#### [WHAT THIS TASK INVOLVES]
Render every line of the listing below as a numbered list, omitting blank lines and excluding the pictures from your answer.

#### [EXTRACTED ENTRIES]

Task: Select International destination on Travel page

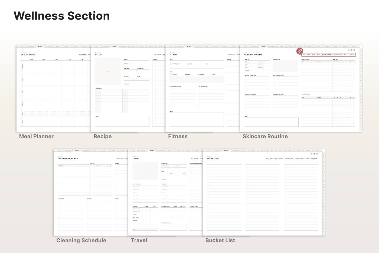Action: [x=162, y=166]
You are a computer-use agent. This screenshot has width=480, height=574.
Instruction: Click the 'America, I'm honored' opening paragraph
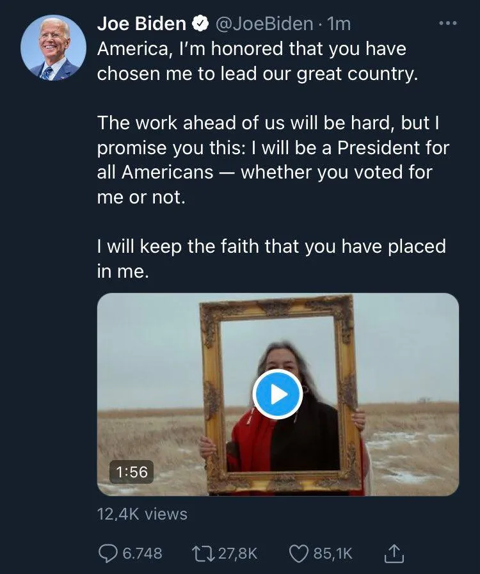[x=256, y=61]
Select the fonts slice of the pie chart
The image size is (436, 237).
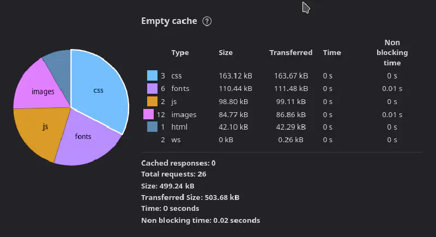[x=84, y=137]
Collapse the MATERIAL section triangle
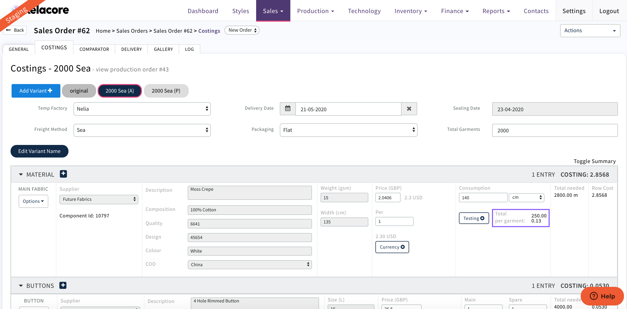The width and height of the screenshot is (627, 309). (21, 174)
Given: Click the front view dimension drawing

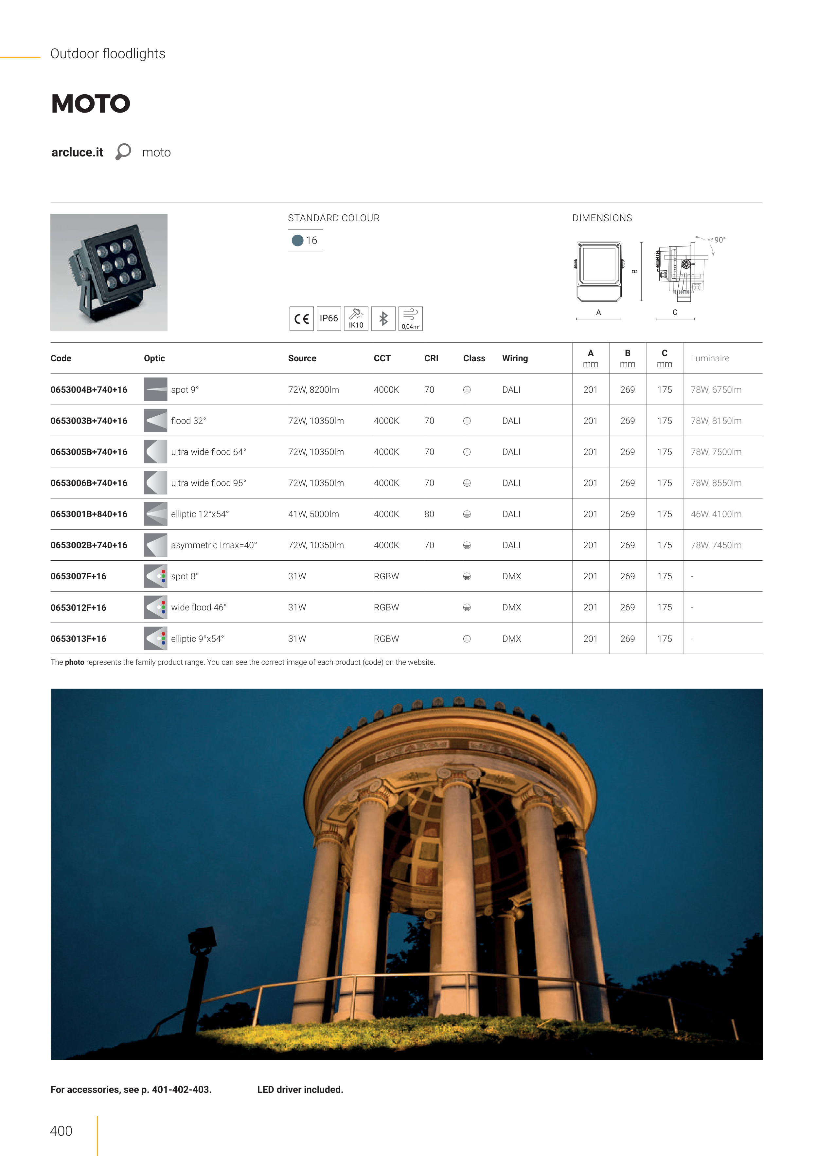Looking at the screenshot, I should click(599, 271).
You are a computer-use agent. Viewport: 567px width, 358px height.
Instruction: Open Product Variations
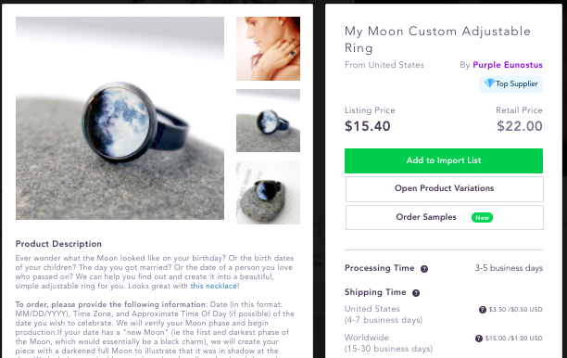445,188
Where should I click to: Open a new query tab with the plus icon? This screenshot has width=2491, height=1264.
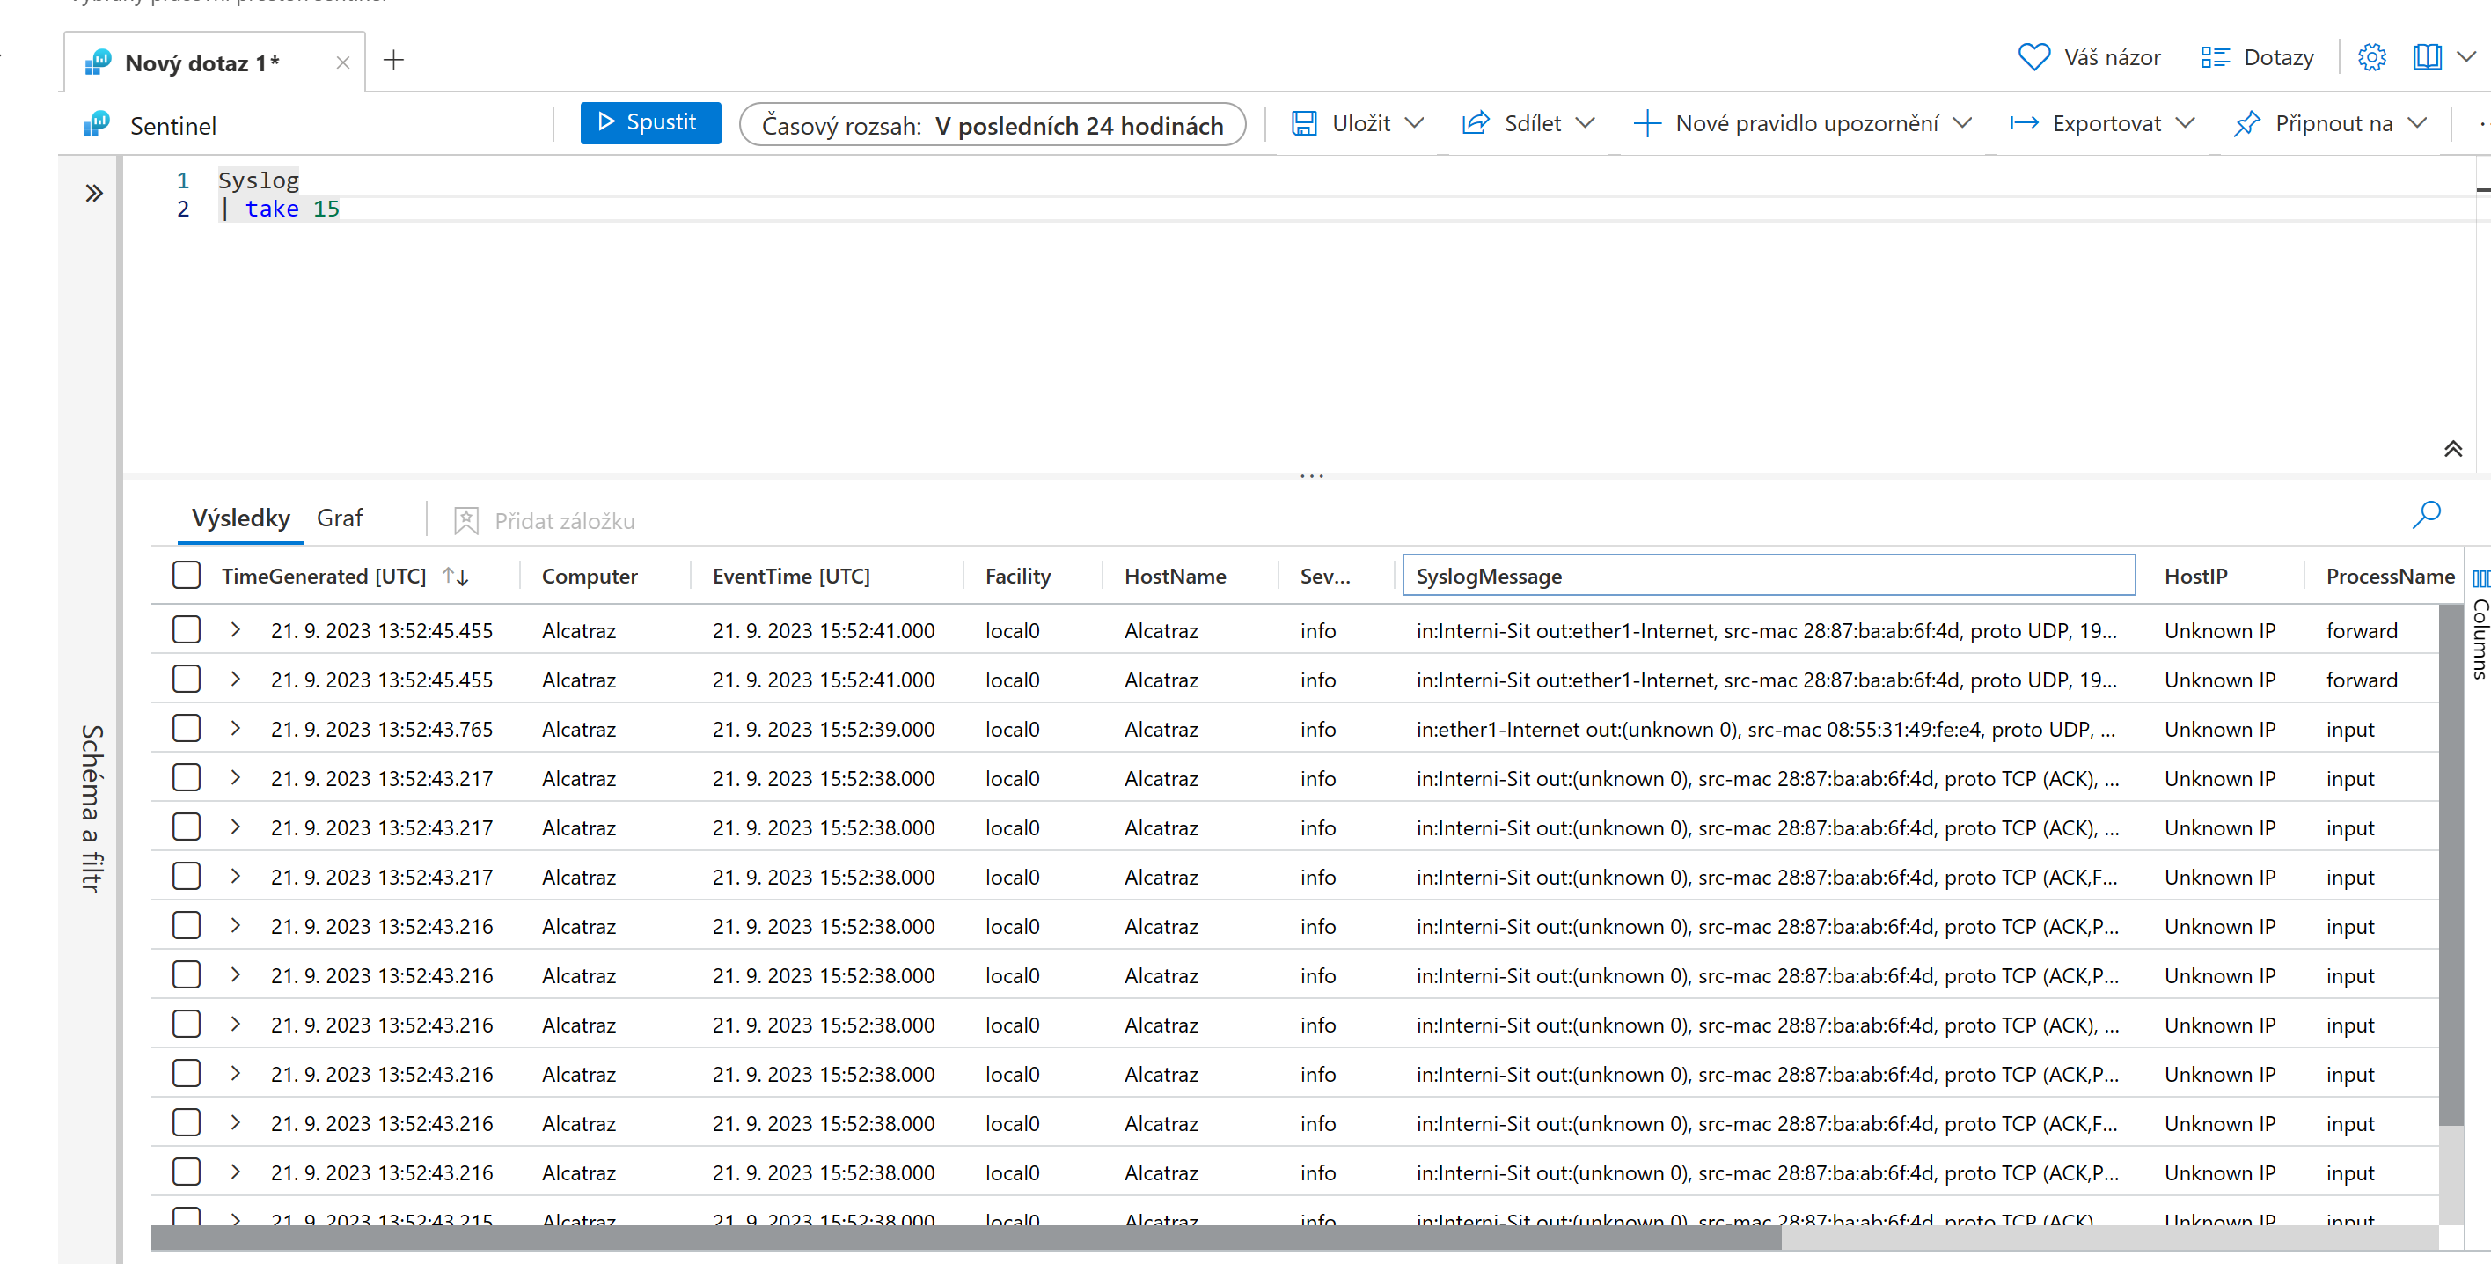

#### [SOLUTION FOR THIS TASK]
1. Task: Select International destination on Travel page
2. Action: [x=162, y=166]
3. You are a computer-use agent. This screenshot has width=480, height=574.
4. Instruction: Click the 'America, I'm honored' opening paragraph
5. [x=256, y=61]
6. Select the fonts slice of the pie chart
7. The image size is (436, 237).
8. [x=84, y=137]
9. Collapse the MATERIAL section triangle
10. The width and height of the screenshot is (627, 309). (21, 174)
11. Given: Click the front view dimension drawing
12. Looking at the screenshot, I should click(599, 271).
13. You are a computer-use agent. Viewport: 567px width, 358px height.
14. Instruction: Open Product Variations
15. 445,188
16. Where should I click to: Open a new query tab with the plus icon? This screenshot has width=2491, height=1264.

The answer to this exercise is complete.